Autor: Dhull, Seema, Nisar, Arshid, Verma, Gaurav, Kaushik, Brajesh Kumar
Zdroj: IEEE Transactions on Electron Devices; August 2024, Vol. 71 Issue: 8 p4604-4612, 9p
Abstrakt: Domain wall (DW) devices have emerged as promising candidates for ultrafast and low power spintronic computing systems. However, the hardware implementation of these systems requires device models that are capable of describing all the underlying physical phenomena more accurately. This article presents a robust compact model that efficiently predicts the motion of DW under the influence of current induced spin Hall effect (SHE) and incorporates the effects of Dzyaloshinskii-Moriya interaction (DMI), longitudinal magnetic field, and thermal fluctuations to determine the position of the DW. The proposed model achieves a velocity of ~400 m/s that matches well with the micromagnetic simulations with an error of less than ±5%. Furthermore, the proposed model is also demonstrated to capture the behavior of leaky-integrate-fire (LIF) neuron and synapse. To enhance the robustness of the model, process variations have been incorporated to enable the analysis and optimization of DW-magnetic tunnel junction (DW-MTJ) based neuron and synapse. Finally, an all-spin neural network (NN) is implemented on MNIST dataset for image classification.

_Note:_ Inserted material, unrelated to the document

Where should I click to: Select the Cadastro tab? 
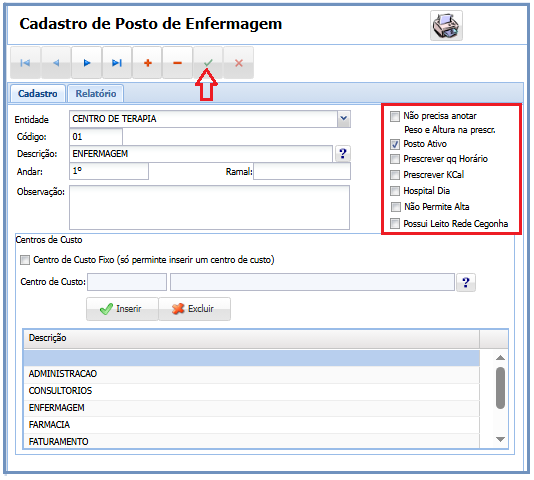click(x=37, y=93)
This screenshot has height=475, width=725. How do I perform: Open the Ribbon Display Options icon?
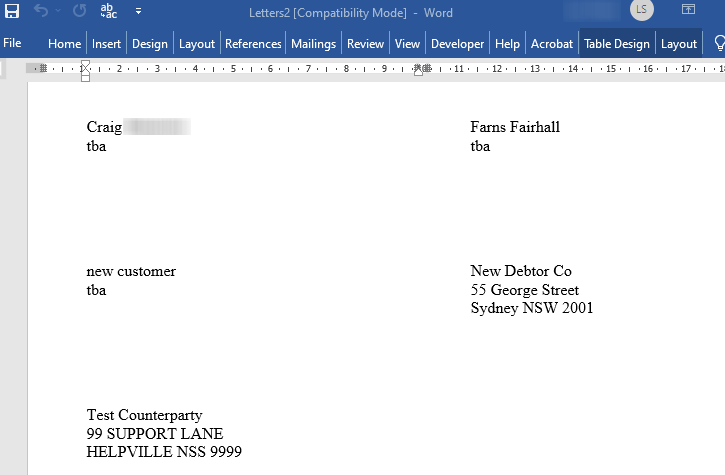(688, 10)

The proposed DW-MTJ based NN achieves a training accuracy of 92.4% and it shows better performance in terms of area, energy, and latency when compared to NNs based other technologies such as spin transfer torque (STT)-MTJ, spin orbit torque (SOT)-MTJ, resistive random access memory (RRAM), phase change RAM (PCRAM), and ferroelectric-RAM (FeRAM).
Databáze: Supplemental Index